Pour remédier à cette situation, en plus des aides précédemment citées, les autorités misent sur d’autres initiatives. Parmi elles :

  1. Promotion de la télémédecine : la télémédecine permet de maintenir un lien médical entre les praticiens et les patients dans des zones reculées, facilitant les consultations sans déplacement. Cette solution n’est pas adaptée à toutes les pathologies mais peut être utile ponctuellement.
  2. Amélioration des formations : le développement de stages en milieu rural pour les étudiants en médecine permet de leur faire découvrir ces territoires et d’encourager leur installation future.
  3. Mise en place de gestionnaires de cas : Inspiré de modèles comme ceux du Canada et des États-Unis, le rôle du gestionnaire de cas pourrait être une bonne solution pour améliorer l'accès aux soins dans les zones sous-dotées. Ces professionnels de santé (souvent des infirmiers ou des travailleurs sociaux) aident à coordonner les parcours de soins pour les patients ayant des besoins complexes. Ils organisent les consultations, facilitent les démarches administratives et assurent une continuité de soins, en collaboration avec les autres praticiens. En zones sous-dotées, les gestionnaires de cas permettraient d’optimiser les ressources disponibles et de pallier en partie le manque de médecins en assurant un suivi personnalisé et continu pour chaque patient. En France, ce métier se développe pour le moment principalement dans la prise en charge des personnes âgées.
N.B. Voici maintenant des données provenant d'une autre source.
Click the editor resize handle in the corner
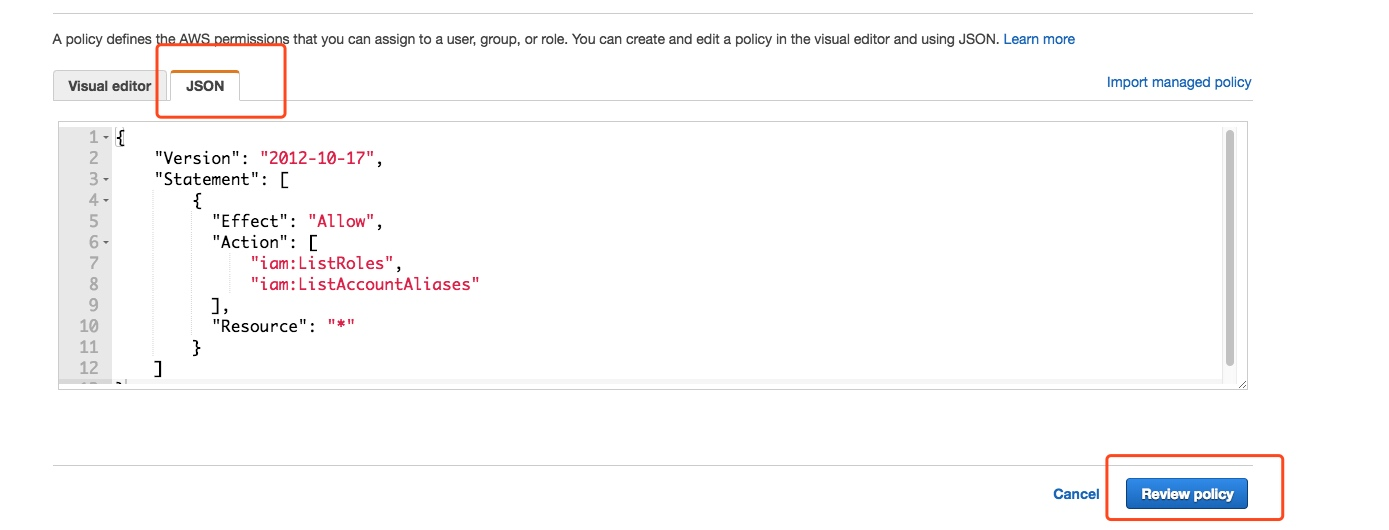Image resolution: width=1389 pixels, height=530 pixels. click(x=1242, y=384)
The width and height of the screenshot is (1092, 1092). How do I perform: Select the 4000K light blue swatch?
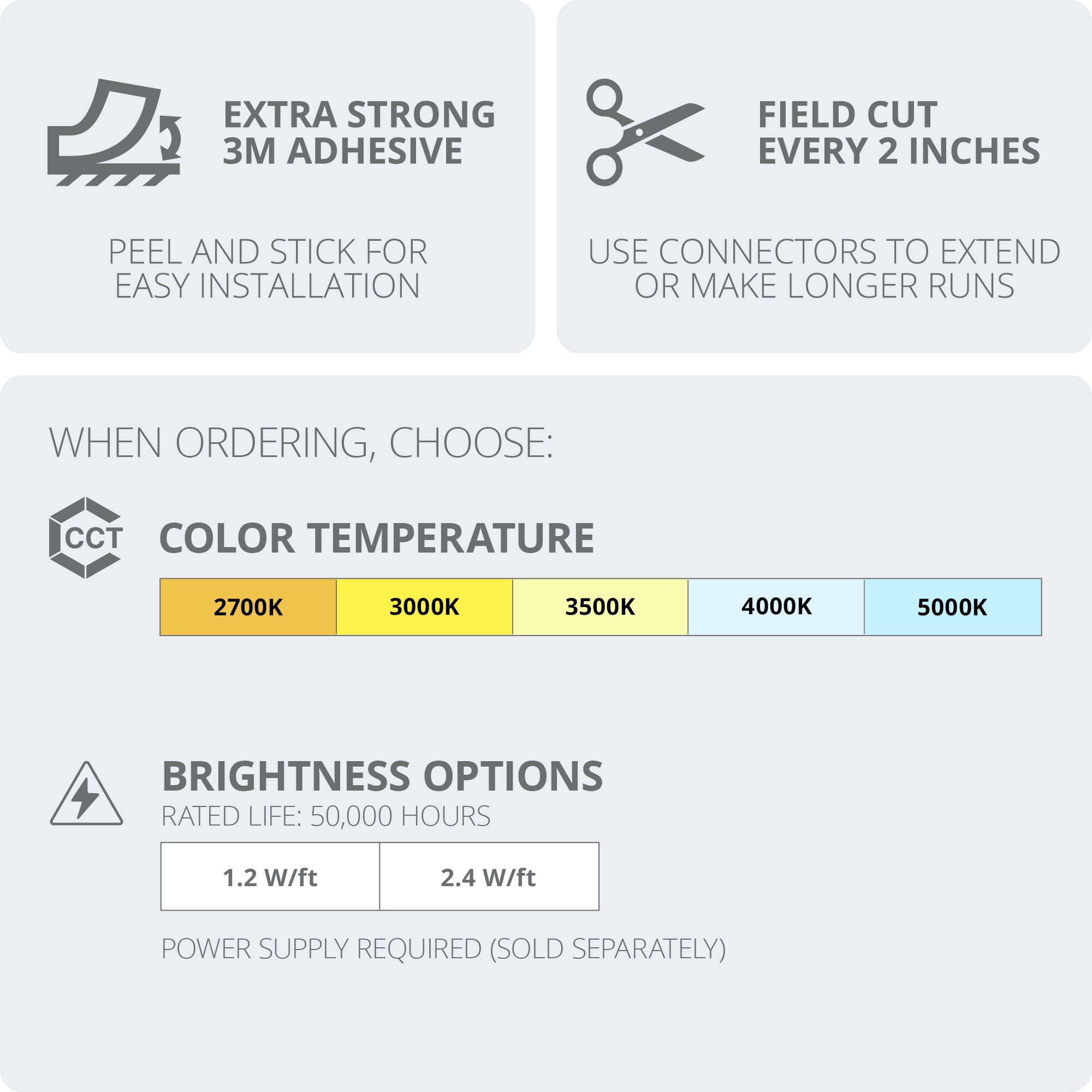tap(776, 607)
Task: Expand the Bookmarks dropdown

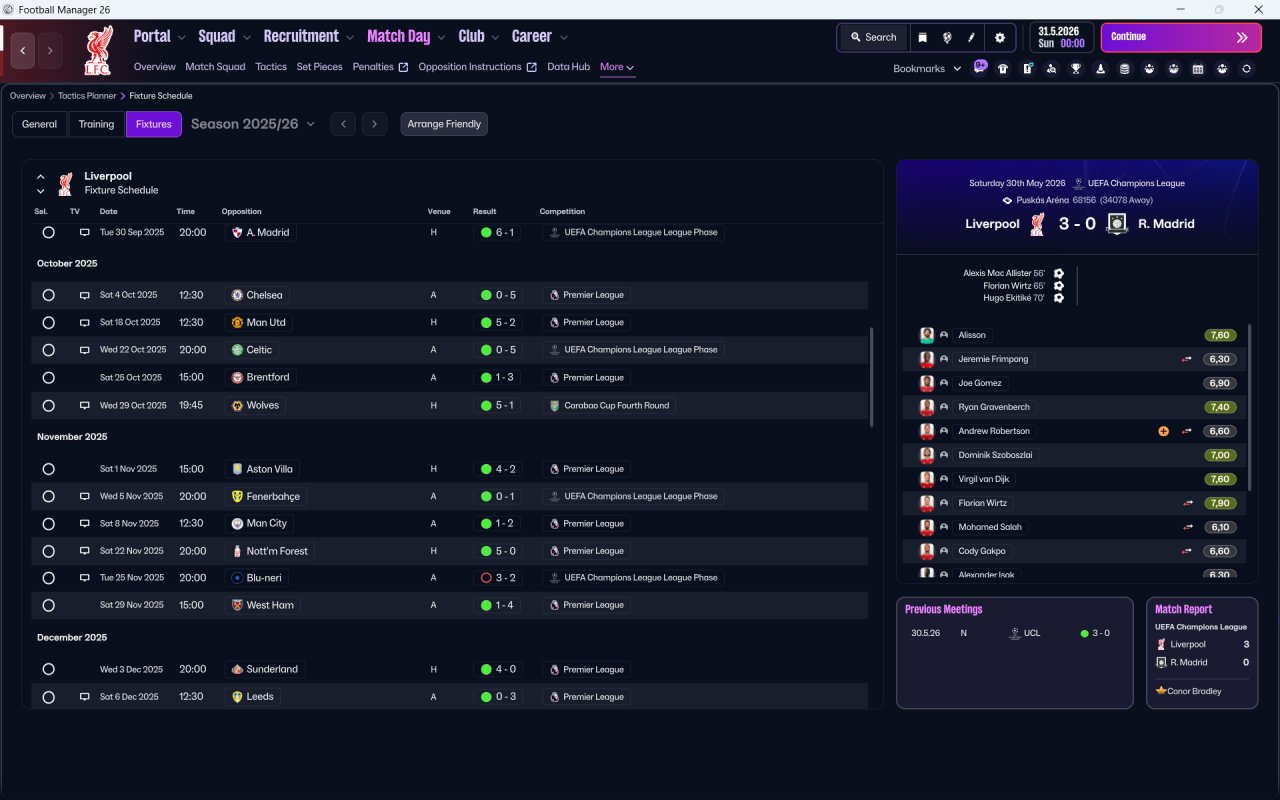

Les zones sous-dotées en médecins généralistes représentent donc un enjeu crucial pour l’accès aux soins en France. Bien qu’elles soient synonymes de défis pour les médecins, elles offrent également des opportunités, renforcées par les nombreuses aides et incitations. Les politiques publiques déployées ces dernières années et les perspectives d’avenir promettent de réduire ces déserts médicaux, mais cela demande encore un engagement des acteurs locaux, des professionnels de santé, et des autorités.

Pour les médecins envisageant une installation dans ces zones, ces territoires ne sont pas seulement des lieux d’exercice, mais de véritables projets de vie. Ils représentent une occasion de pratiquer une médecine de proximité et d'avoir un impact direct et durable sur la santé et la qualité de vie des habitants.